§ **検討用の文章**:
+ + + + +
生命内部の時間とは

 物心がついた頃から皆が分かり切っていると思いがちなのが時間です。しかし常識となっている時間は人間社会に都合の好いものであり、本質ではないのです。

 自然界の代表は宇宙ですが、我々生命も内部は基本的にひとつの自然界です。自然界には時間と空間が対になる単位があり、これを統一体とすると我々一人ひとりの生命も統一体です。統一体の時間と空間は運動を介して一体です。運動はエネルギーが存在して可能であることから、時間は結局のところエネルギーが形を変えたものなのです。

 これを生命に照らし合わせれば、生命内部の時間は生体エネルギーが形を変えたものですから、生命内部の時間は健康と切り離せないのです。すなわち生体エネルギーが内部の運動(体内地動)によって時間に変わることが我々の生存に必要な最低条件です。

 ゆえに生命内部の時間・運動・エネルギーの三位一体の関係が健康の重要なカギです。ところが世の常識はそのひとの時間に関し暦年齢(暦に基づいて数える年齢)一辺倒であり、三位一体の関係を構成している一人ひとり個性ある生命内部の時間を見過ごしています。これでは疾患を十分に予防できません。

 前記の運動は英語で言えばmotionであり、exerciseが一般的である医(医学・医療)にはあまり馴染みのないものです。とは言え、広辞苑で「運動」を引いた時の②にある「形態・性状・機能・意味などの変化一般をいう」は生命が個体の基本を形成する時に当てはまるmotionとしての運動です。
+ + + + +
§ **課題の内容**: 生命内部の時間についての文章を、最後の文の後から書き継いでください。

§ **与えられた情報**:
+ + + + +
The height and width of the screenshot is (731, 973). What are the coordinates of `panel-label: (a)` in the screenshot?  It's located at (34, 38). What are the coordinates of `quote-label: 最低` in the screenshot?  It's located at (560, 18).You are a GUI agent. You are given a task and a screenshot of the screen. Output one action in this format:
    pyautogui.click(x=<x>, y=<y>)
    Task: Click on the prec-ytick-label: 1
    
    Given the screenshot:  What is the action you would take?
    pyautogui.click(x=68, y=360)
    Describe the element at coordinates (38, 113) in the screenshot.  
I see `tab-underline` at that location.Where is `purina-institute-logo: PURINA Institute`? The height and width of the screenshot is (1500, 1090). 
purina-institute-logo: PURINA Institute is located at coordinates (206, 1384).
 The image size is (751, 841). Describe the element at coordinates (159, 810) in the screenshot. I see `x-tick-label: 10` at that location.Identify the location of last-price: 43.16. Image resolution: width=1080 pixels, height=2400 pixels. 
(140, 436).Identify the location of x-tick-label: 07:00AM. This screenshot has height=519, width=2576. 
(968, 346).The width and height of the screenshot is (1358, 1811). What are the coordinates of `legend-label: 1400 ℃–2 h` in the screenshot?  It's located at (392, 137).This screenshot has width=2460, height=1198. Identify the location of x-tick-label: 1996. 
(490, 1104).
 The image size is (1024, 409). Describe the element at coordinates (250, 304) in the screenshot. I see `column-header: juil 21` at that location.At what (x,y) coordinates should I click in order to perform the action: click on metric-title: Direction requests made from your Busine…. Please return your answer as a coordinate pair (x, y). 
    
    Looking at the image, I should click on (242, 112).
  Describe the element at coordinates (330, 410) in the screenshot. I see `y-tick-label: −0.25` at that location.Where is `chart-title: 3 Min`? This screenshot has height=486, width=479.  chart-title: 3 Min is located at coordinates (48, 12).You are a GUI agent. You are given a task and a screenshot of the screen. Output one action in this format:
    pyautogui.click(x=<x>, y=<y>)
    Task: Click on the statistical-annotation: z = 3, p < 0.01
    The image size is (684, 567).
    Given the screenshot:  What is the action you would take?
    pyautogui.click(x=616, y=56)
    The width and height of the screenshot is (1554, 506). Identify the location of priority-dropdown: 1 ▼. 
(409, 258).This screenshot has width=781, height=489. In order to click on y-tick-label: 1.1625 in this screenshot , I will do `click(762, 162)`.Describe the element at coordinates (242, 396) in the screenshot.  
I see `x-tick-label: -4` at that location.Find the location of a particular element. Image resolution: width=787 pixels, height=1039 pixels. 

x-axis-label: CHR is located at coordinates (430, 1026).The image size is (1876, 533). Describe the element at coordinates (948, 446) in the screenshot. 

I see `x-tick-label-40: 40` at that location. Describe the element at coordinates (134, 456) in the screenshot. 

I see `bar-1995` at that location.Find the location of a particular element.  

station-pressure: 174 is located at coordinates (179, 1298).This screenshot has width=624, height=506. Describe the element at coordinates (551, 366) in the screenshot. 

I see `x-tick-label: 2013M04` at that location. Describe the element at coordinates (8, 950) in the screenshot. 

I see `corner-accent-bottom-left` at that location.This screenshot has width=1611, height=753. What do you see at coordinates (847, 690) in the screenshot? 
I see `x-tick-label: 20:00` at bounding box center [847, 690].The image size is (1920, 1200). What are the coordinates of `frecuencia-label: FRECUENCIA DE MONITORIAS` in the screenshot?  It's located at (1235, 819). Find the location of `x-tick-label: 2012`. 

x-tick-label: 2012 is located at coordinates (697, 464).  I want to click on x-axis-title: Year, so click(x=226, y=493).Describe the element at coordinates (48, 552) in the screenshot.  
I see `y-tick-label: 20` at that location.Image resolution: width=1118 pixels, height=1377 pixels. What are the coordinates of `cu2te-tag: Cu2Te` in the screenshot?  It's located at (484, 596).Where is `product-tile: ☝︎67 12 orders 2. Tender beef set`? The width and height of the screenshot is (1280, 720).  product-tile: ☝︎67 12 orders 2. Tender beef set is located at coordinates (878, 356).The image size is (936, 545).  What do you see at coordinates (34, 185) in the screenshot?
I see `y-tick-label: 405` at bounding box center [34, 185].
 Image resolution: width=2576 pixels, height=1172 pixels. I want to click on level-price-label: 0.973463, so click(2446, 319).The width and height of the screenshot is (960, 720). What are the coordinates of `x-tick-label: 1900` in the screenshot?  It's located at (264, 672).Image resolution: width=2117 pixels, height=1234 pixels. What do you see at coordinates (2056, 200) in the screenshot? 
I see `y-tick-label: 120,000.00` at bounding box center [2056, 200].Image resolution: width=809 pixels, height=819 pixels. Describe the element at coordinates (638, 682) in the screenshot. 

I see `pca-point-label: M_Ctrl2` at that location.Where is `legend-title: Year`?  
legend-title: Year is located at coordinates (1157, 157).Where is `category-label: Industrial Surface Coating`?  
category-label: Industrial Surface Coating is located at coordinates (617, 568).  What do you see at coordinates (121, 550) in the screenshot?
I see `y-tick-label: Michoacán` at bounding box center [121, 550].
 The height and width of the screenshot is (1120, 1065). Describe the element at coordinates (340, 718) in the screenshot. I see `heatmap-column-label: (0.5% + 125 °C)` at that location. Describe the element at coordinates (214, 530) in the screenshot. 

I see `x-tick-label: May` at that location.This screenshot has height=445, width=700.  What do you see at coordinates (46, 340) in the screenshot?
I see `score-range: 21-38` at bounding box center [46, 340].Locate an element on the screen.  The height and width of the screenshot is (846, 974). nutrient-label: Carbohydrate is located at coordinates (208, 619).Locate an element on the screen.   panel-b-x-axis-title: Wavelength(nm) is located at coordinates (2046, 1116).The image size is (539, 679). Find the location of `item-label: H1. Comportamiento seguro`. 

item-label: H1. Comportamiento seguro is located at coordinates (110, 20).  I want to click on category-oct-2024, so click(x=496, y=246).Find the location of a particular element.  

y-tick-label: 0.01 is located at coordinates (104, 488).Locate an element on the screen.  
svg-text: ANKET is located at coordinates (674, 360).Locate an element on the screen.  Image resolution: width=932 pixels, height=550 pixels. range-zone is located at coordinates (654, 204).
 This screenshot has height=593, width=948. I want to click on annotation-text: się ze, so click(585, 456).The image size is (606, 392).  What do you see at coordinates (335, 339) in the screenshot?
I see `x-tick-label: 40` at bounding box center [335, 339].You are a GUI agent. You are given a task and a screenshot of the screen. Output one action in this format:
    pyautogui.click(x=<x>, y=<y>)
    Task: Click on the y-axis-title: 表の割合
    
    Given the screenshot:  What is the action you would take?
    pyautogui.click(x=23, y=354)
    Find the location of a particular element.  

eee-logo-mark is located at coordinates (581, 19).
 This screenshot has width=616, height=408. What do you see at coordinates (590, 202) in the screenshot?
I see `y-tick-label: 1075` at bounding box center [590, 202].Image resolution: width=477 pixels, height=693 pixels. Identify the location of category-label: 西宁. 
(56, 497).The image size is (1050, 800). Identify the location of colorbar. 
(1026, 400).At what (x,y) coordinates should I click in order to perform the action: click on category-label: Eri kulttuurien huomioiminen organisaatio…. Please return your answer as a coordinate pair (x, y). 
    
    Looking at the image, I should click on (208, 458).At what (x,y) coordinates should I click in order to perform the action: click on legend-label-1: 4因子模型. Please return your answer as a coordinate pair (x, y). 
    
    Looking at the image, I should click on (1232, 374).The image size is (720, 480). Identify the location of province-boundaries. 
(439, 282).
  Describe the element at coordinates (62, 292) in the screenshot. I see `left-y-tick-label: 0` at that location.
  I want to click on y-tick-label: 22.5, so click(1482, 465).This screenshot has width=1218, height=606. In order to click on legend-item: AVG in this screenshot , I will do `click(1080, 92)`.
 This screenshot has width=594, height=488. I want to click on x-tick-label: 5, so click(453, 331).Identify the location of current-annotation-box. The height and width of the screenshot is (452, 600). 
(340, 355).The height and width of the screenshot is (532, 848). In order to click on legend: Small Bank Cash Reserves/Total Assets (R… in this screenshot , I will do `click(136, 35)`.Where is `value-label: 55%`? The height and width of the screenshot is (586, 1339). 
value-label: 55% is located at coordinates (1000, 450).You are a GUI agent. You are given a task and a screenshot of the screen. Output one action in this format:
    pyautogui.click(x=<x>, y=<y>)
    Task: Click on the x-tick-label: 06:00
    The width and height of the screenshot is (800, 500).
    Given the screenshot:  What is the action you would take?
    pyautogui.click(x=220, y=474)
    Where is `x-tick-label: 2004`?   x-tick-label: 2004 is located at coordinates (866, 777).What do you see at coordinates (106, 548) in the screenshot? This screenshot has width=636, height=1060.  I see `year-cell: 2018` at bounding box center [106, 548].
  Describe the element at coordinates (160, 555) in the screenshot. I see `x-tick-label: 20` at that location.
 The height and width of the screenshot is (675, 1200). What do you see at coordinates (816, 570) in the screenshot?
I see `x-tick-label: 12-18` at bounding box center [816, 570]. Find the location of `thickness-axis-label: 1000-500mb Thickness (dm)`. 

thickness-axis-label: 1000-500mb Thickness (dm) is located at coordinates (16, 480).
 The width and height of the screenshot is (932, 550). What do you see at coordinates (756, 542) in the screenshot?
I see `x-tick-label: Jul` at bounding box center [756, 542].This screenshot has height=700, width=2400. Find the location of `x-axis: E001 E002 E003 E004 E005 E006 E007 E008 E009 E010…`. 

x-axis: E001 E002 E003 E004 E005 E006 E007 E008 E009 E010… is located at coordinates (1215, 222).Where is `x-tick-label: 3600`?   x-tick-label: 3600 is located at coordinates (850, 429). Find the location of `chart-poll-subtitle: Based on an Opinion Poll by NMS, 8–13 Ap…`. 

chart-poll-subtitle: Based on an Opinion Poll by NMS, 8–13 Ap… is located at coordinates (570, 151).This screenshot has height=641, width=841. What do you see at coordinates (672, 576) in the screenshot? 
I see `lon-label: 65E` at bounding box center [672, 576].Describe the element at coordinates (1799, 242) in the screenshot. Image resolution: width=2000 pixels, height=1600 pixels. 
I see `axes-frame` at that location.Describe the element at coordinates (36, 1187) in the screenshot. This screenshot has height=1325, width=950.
+ + + + +
§ **演習の解答**:
 個体の基本を形成すると、広辞苑で「運動」を引いた時の①にある「物体が時間の経過につれて、その空間的位置を変えること」(これがバイオスターの運動=体内地動)に形態が変わって時間の連続性は保たれているのです

 すなわちmotionとしての我々生命の運動は広辞苑で「運動」を引いた時の②から①の意味に受け継がれています。このように広辞苑にある「運動」には先見の明があったとともに、日本語は生命内部の時間の連続性を合理的に説明できる数少ない言語です(唯一無二かは不明)。

 つまり統一体である我々一人ひとりの生命も非反復・不可逆の運動(motion)があって時間は基本的に生まれています。ただ運動が行なわれているのは個体の基本形成後は外からは見えず、しかも体内のごく一部分に非反復・不可逆の運動は限られます。しかしそこが全身・全体を統制する中枢であるため全身・全体で運動していると同様の効力をもちます。

 人類のこれまでの時間認識は人間社会中心で社会生活を送るためには必要ですが、これ一辺倒のため生命観そして健康に影響が出ています。その意味で人間社会中心の時間認識のみでなく、もう一方で生命中心の時間認識が必要なのです。